• **What is required**
An exact reproduction of all entries is expected.

• **Stored data**
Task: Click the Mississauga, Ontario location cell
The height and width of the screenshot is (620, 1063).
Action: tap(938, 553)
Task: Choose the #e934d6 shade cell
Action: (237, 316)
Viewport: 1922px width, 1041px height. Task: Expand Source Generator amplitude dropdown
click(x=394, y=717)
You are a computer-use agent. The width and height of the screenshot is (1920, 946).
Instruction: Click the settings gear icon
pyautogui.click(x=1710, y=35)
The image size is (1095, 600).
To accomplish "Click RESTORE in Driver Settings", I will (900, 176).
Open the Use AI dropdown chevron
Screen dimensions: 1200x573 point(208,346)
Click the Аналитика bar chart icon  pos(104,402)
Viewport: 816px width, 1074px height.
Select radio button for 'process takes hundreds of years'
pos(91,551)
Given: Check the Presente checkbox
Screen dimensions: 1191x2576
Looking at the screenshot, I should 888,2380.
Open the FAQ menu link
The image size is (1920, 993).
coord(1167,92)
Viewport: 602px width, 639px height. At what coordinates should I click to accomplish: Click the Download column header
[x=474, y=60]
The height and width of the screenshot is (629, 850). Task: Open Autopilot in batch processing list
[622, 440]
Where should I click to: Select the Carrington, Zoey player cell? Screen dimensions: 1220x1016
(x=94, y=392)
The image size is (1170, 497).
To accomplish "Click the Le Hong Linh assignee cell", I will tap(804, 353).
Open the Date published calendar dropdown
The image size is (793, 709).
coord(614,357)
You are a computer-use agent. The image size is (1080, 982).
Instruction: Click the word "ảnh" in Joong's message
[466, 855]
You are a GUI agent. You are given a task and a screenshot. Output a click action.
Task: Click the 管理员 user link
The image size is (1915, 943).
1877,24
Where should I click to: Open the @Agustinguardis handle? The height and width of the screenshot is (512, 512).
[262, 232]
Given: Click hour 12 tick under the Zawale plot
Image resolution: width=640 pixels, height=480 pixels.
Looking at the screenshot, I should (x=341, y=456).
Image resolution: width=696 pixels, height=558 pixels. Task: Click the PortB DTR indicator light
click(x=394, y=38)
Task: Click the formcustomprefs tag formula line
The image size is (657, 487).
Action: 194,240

• **Exercise answer**
Task: Click the Mississauga, Ontario location cell
The height and width of the screenshot is (620, 1063).
Action: tap(938, 553)
Task: Choose the #e934d6 shade cell
Action: (237, 316)
Viewport: 1922px width, 1041px height. Task: Expand Source Generator amplitude dropdown
click(x=394, y=717)
You are a computer-use agent. The width and height of the screenshot is (1920, 946).
Instruction: Click the settings gear icon
pyautogui.click(x=1710, y=35)
The image size is (1095, 600).
To accomplish "Click RESTORE in Driver Settings", I will (900, 176).
Open the Use AI dropdown chevron
Screen dimensions: 1200x573 point(208,346)
Click the Аналитика bar chart icon  pos(104,402)
Viewport: 816px width, 1074px height.
Select radio button for 'process takes hundreds of years'
pos(91,551)
Given: Check the Presente checkbox
Screen dimensions: 1191x2576
Looking at the screenshot, I should 888,2380.
Open the FAQ menu link
The image size is (1920, 993).
coord(1167,92)
Viewport: 602px width, 639px height. At what coordinates should I click to accomplish: Click the Download column header
[x=474, y=60]
The height and width of the screenshot is (629, 850). Task: Open Autopilot in batch processing list
[622, 440]
Where should I click to: Select the Carrington, Zoey player cell? Screen dimensions: 1220x1016
(x=94, y=392)
The image size is (1170, 497).
To accomplish "Click the Le Hong Linh assignee cell", I will tap(804, 353).
Open the Date published calendar dropdown
The image size is (793, 709).
coord(614,357)
You are a computer-use agent. The image size is (1080, 982).
Instruction: Click the word "ảnh" in Joong's message
[466, 855]
You are a GUI agent. You are given a task and a screenshot. Output a click action.
Task: Click the 管理员 user link
The image size is (1915, 943).
1877,24
Where should I click to: Open the @Agustinguardis handle? The height and width of the screenshot is (512, 512).
[262, 232]
Given: Click hour 12 tick under the Zawale plot
Image resolution: width=640 pixels, height=480 pixels.
Looking at the screenshot, I should (x=341, y=456).
Image resolution: width=696 pixels, height=558 pixels. Task: Click the PortB DTR indicator light
click(x=394, y=38)
Task: Click the formcustomprefs tag formula line
The image size is (657, 487).
Action: 194,240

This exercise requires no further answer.